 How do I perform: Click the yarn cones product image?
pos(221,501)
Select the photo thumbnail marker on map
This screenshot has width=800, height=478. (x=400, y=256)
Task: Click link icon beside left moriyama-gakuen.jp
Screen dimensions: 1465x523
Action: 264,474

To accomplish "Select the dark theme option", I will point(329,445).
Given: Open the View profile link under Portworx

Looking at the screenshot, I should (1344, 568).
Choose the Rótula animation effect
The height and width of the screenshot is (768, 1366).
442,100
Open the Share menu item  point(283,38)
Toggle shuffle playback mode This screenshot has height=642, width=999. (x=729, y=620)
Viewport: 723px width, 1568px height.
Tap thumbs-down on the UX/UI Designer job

------------------------------------------------------------

- [TASK GOAL]: Pick out and copy the lines of the entries that hold the string "point".

- [COMPLETED TASK]:
To accomplish "Select the dark theme option", I will point(329,445).
Open the Share menu item  point(283,38)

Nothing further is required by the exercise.